Alien Worlds was a syndicated radio show created by radio personality Lee Hansen. It aired 26 half-hour episodes between 1979 and 1980, becoming well known for its realistic sound effects, high production values and documentary style of dialog. J. Michael Straczynski was one of the writers.

Background
The science fiction show was first syndicated by Watermark Inc. after Lee Hansen was hired as their creative director. After advancing the concept of an action-adventure dramatic radio series, Lee began developing the concept in the fall of 1978. Watermark premiered the first episode, "The Sun Stealers", on January 7, 1979.

The series gained popularity thanks to its relatable characters, full symphonic soundtrack, realistic sound effects, high production values and documentary style format. Eventually over 500 US FM radio stations, along with stations in New Zealand and Australia aired the series. Between 1979 and 1980, 26 half-hour programs were broadcast at various times on weekends, where they gained favorable worldwide press acclaim. Alien Worlds was soon heard on a weekly basis by millions of fans and was eventually carried by over 1500 top-rated FM radio stations worldwide. The series' sponsor was Peter Paul, Cadbury which advertised Cadbury Caramello chocolates touting their caramel centers.

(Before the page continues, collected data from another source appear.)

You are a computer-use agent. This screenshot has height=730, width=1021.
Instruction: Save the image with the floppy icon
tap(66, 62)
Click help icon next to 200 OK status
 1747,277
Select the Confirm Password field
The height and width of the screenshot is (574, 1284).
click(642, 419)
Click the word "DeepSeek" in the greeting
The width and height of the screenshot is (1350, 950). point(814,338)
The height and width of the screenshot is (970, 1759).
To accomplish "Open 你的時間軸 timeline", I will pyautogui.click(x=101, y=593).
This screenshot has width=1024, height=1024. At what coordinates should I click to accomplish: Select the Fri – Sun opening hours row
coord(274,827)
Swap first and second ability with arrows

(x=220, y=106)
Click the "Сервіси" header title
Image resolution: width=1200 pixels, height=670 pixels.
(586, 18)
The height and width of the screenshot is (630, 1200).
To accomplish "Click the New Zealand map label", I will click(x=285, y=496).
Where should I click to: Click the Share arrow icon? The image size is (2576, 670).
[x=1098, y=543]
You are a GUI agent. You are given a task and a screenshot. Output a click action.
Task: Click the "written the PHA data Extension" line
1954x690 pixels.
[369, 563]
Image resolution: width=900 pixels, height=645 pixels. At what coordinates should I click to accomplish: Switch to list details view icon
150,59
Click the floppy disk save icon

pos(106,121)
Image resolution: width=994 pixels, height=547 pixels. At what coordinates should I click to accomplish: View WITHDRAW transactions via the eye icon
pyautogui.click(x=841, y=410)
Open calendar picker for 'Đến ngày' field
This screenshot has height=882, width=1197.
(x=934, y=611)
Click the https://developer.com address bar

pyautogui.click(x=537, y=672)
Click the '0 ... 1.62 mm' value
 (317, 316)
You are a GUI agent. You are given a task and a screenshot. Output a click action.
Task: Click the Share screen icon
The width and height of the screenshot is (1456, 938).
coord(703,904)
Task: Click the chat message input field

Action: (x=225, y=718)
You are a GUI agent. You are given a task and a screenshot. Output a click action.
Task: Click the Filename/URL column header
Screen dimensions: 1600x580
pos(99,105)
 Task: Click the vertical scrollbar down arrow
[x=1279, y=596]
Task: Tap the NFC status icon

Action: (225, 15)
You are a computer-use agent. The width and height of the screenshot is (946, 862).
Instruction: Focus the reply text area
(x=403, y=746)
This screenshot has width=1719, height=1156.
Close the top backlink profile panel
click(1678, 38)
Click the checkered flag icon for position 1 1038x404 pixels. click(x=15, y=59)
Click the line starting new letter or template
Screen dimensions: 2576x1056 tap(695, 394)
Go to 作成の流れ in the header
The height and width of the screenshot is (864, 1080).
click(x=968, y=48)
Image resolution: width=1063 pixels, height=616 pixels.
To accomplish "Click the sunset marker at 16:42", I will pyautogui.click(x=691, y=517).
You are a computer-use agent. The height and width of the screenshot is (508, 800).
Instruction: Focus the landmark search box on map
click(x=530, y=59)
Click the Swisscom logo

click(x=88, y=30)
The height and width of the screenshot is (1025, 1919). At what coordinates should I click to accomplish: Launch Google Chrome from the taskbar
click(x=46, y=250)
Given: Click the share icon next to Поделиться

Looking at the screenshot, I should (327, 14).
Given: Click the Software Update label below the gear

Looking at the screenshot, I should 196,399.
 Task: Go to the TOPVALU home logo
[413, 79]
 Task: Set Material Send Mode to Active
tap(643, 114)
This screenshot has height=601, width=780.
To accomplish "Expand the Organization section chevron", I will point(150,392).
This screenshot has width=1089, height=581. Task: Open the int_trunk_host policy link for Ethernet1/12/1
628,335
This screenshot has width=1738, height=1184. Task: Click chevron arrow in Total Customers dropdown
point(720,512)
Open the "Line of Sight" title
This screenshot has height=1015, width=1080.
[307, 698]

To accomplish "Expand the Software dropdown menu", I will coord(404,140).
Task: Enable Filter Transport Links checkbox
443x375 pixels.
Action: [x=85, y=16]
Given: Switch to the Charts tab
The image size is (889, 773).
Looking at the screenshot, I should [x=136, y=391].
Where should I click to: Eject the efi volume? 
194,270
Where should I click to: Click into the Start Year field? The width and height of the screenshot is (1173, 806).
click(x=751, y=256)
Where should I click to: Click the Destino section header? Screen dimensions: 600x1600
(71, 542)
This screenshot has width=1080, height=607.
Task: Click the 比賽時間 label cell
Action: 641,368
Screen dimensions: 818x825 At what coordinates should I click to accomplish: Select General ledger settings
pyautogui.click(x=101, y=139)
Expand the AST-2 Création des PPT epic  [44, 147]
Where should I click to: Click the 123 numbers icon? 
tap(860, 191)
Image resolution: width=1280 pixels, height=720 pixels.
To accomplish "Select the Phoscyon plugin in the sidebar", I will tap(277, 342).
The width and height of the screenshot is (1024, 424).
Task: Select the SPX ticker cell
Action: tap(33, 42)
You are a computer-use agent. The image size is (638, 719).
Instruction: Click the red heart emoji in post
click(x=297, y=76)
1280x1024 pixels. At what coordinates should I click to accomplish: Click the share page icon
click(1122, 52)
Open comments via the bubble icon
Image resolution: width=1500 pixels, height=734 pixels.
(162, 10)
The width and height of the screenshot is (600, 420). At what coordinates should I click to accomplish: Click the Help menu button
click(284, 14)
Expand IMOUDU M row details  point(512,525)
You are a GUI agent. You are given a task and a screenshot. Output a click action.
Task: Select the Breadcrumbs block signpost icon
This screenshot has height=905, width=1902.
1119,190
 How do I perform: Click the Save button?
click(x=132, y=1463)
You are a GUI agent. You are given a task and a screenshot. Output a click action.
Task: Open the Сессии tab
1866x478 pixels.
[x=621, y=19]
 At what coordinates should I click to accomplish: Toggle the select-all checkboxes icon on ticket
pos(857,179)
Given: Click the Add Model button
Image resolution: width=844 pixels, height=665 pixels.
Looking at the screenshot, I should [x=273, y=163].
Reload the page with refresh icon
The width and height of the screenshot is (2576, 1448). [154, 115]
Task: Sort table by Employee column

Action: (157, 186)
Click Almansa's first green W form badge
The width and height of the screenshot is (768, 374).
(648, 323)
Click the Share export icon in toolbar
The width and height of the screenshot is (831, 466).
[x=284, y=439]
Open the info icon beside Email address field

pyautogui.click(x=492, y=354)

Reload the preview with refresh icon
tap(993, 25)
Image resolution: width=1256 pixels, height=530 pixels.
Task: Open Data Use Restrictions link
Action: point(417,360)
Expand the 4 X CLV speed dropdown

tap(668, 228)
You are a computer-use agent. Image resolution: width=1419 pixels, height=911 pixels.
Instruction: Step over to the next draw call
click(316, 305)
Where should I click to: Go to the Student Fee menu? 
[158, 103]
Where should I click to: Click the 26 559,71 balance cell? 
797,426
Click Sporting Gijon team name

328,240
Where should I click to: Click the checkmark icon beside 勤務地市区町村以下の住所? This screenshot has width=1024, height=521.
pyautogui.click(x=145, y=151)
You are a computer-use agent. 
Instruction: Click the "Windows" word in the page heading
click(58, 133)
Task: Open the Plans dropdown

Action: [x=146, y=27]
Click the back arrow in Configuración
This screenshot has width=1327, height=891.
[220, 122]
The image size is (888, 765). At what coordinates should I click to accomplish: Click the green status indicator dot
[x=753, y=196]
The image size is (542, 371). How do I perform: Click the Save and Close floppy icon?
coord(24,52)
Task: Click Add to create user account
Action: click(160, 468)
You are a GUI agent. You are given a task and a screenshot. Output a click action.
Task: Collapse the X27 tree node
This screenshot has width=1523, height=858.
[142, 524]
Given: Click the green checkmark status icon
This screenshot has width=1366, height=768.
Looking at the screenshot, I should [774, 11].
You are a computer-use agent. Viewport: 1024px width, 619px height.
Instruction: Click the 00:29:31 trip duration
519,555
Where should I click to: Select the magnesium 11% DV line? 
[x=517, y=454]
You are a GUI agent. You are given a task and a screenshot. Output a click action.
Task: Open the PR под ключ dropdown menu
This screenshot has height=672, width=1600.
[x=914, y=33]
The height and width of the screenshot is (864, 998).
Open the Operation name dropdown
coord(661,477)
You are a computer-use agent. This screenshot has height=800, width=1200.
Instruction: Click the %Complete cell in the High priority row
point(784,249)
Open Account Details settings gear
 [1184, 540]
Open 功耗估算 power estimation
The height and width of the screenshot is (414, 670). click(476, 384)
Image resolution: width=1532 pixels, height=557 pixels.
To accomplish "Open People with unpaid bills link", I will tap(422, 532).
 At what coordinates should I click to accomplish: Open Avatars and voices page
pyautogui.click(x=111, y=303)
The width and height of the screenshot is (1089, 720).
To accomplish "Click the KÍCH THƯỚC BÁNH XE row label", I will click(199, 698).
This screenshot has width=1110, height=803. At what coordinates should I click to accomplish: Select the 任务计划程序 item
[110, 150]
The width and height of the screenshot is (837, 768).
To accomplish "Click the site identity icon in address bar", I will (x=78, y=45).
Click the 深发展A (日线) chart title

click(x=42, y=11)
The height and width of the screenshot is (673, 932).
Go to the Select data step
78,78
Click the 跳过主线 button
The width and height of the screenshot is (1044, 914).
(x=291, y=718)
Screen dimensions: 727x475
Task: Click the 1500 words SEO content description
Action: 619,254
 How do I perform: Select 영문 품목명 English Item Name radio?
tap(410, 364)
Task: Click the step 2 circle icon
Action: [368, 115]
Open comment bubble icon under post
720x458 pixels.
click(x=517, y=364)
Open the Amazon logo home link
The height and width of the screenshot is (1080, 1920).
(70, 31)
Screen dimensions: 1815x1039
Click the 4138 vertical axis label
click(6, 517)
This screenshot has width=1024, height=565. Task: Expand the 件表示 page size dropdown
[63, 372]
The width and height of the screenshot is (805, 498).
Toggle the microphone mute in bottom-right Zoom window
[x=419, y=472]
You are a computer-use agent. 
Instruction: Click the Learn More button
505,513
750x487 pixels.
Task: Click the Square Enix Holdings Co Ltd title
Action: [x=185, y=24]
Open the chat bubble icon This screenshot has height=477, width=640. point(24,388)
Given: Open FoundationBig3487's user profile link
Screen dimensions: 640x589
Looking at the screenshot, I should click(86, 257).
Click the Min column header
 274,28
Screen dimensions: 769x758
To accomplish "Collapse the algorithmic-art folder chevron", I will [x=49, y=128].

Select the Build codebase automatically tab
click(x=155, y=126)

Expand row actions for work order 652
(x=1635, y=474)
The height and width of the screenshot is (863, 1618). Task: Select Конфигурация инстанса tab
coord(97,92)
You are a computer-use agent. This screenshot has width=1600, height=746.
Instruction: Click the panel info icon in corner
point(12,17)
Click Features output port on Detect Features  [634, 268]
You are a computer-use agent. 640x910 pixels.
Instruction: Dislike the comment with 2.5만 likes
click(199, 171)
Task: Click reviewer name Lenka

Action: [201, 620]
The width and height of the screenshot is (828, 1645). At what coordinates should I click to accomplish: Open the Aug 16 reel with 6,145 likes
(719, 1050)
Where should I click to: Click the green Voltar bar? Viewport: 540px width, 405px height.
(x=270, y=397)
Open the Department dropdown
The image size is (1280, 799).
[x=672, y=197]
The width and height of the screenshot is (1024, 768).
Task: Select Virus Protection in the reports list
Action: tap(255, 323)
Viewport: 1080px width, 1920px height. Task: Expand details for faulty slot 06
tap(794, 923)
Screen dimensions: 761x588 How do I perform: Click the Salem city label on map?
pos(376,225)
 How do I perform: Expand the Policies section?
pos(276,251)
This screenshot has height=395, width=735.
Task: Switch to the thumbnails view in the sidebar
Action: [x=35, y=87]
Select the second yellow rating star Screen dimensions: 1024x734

Four additional episodes were produced but never aired. The show was previously repeated on Sirius Satellite Radio, and on the Alien Worlds website (which since closed). The series is being developed for 3-D animation for television and DVD release.

Plot summary
The ISA, or International Space Authority, is a governing body of space development and exploration. Organized by all earth nations, it advances humans into deep space. Their base is officially named "The Arthur C. Clarke Astronomical Observatory" or "Starlab". Commissioner White commands the base, and under his command aboard Starlab are Research Director Dr. Maura Cassidy along with Starlab's Director of Operations, Jerry Lyden, and two ISA pilots affectionately known as "rocket jockies", Captains Jon Graydon and Buddy Griff.

Production

Cast
 Roger Dressler as Narrator & Commissioner Matthew White
 Linda Gary as Maura Cassidy
 Bruce Phillip Miller as SET Captain Jon Graydon
 Corey Burton as Starlab Controller Jerry Lyden & Research Assistant Tim
 Chuck Olsen as SET Captain Buddy Griff

Soundtrack
The original music score and theme, entitled The Aliens World Suite, was composed by Jim Kirk and engineered by Dick Lewzey. It was performed by the London Symphony Orchestra, comprising a 57 piece Westminster Sinfonia in Wembley, England.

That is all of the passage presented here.